Parts of the exercise =>
1. In the piece on Rachel Rosenthal's TOHUBOHU! ensemble, what time do all the performances begin?
2. From the piece on Rachel Rosenthal's TOHUBOHU! ensemble, repeat word for word the stretch that begins at the words containing "The name, loosely" and stops after "parking is available.".
3. Write the next part of the piece on Rachel Rosenthal's TOHUBOHU! ensemble, picking up after its final sentence.

Well that’s true too and if you are lucky enough to live in Los Angeles (some people like snow, I’m not one of ‘em) then coming up the weekend of February 19, for three performances, on Friday, Saturday and Sunday, Rachel Rosenthal introduces her new improvisational theater group, TOHUBOHU! Extreme Theater Ensemble with monthly performances in Los Angeles, thereafter.

From the press release:

The name, loosely translated, means “collision or chaos” which Rosenthal describes as not what the Company does, but the process they go through to do what they do. Each monthly performance will span three nights during one weekend. All performance begin at 8:30pm. Tickets cost $20. Reservations are necessary to insure seats and can be made by calling 310-839-0661 or online via Brown Paper Tickets at www.rachelrosenthal.org. The Rachel Rosenthal Company’s venue, Espace DbD, is located at 2847 South Robertson Boulevard, Los Angeles, CA 90034. Street parking is available.

The Rachel Rosenthal Company’s TOHUBOHU! Extreme Theater Ensemble, the latest offering in the 83-year-old Rosenthal’s remarkable career, is inspired by Jean-Louis Barrault’s concept of “Total Theatre” and Antonin Artaud’s “Theatre of Cruelty.” Echoing Barrault’s and Artaud’s revolutionary notions about theater, Rosenthal’s performance aesthetic integrates movement, voice, choreography, improvisation, costuming, lighting, and sets into seismic experiences. This genre of work, total free improvisation, is completely unique. Nobody knows in advance what will happen – not Rosenthal, not Company members, and certainly not the audience. This uncertainty makes the performances psychologically charged for all involved.

“Improvisational theater is the most difficult art form in the world. You can’t perfect your technique and there are no lines to rehearse,” says Rosenthal, “Everything happens in the moment.”

TOHUBOHU! total free improvisation pieces typically start in a similar manner; there is a group warm-up, then Rosenthal directs the group with a few words — sometimes only three or four. The words she selects reflect an idea she’s been thinking about, something related to a current event, a random verb, or perhaps instructions for the number of elements to include on stage. The studio space is darkened for a few moments. One of Rosenthal’s dogs might run by, wagging its tail, as colored lights and sound emerge from the darkness.

(Stored items)
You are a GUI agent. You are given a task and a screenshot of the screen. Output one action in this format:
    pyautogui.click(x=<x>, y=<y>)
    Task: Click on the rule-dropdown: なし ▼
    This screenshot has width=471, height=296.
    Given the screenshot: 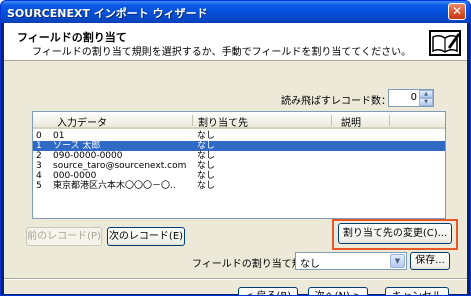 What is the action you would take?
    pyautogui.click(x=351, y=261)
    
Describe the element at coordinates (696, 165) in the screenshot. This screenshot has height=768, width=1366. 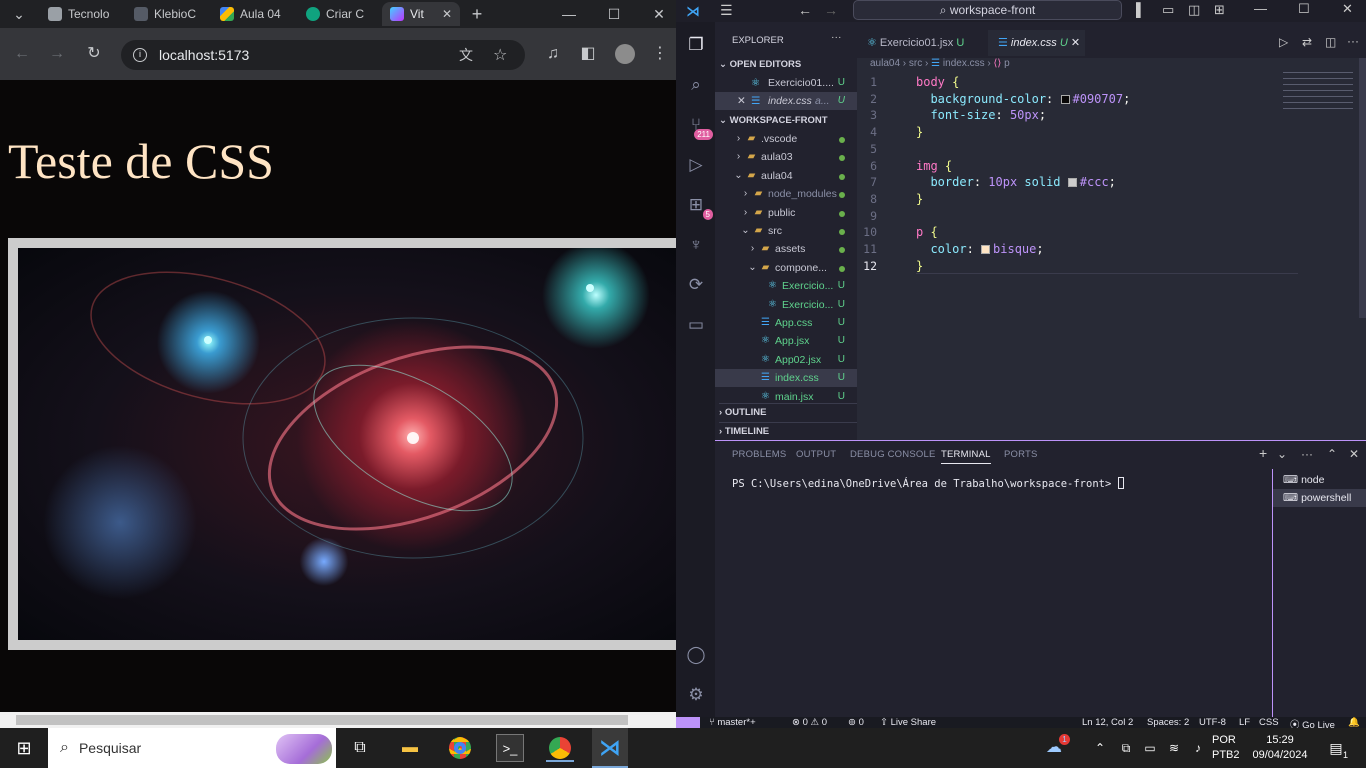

Activity answers =>
1. All performances begin at 8:30pm.

2.
The name, loosely translated, means “collision or chaos” which Rosenthal describes as not what the Company does, but the process they go through to do what they do. Each monthly performance will span three nights during one weekend. All performance begin at 8:30pm. Tickets cost $20. Reservations are necessary to insure seats and can be made by calling 310-839-0661 or online via Brown Paper Tickets at www.rachelrosenthal.org. The Rachel Rosenthal Company’s venue, Espace DbD, is located at 2847 South Robertson Boulevard, Los Angeles, CA 90034. Street parking is available.

3.
Sets are composed on the spot from lengths of bright fabric, boxes, and folding chairs. Props might be added in by Company members from a large backstage collection of objects that include items such as a dress form, telephone handsets, old books, a houseplant, a bird cage, an oscillating fan, fake plastic flowers, and paper bags. The Company stirs in recorded music, sounds, live music, or perhaps chanting.

These initial seeds germinate a piece. From here, the convulsive physicality of the Company begins. The members’ primal actions operate in concert with each other as well as the formal aesthetic elements of light, sound, props, and physical space. Text, which is primary, even tyrannical, in traditional theater, is absent in uniquely ephemeral TOHUBOHU! Through a mysterious alchemical process, the players act, react, and respond to surprises. They collaborate with each other, and everything around them, to create composition, form, and meaning. Since there is no established narrative to satisfy audience expectations, viewers are forced out of passive complacency as they digest what’s going on and anticipate what might happen next.

Performances function formally in space more like visual art than traditional theater, requiring the audience to actively interpret all the various elements. Results can be either abstract or realistic.

“When it’s good, it’s sublime. And when it’s bad, it can be a painful experience. Much like human existence,” says Rosenthal in a naked assessment of the art form, “Sometimes you walk away scratching your head wondering what the hell you just watched. We embrace that sort of uncertainty and chaos which is counter to highly processed culture.”

For more information visit www.rachelrosenthal.org.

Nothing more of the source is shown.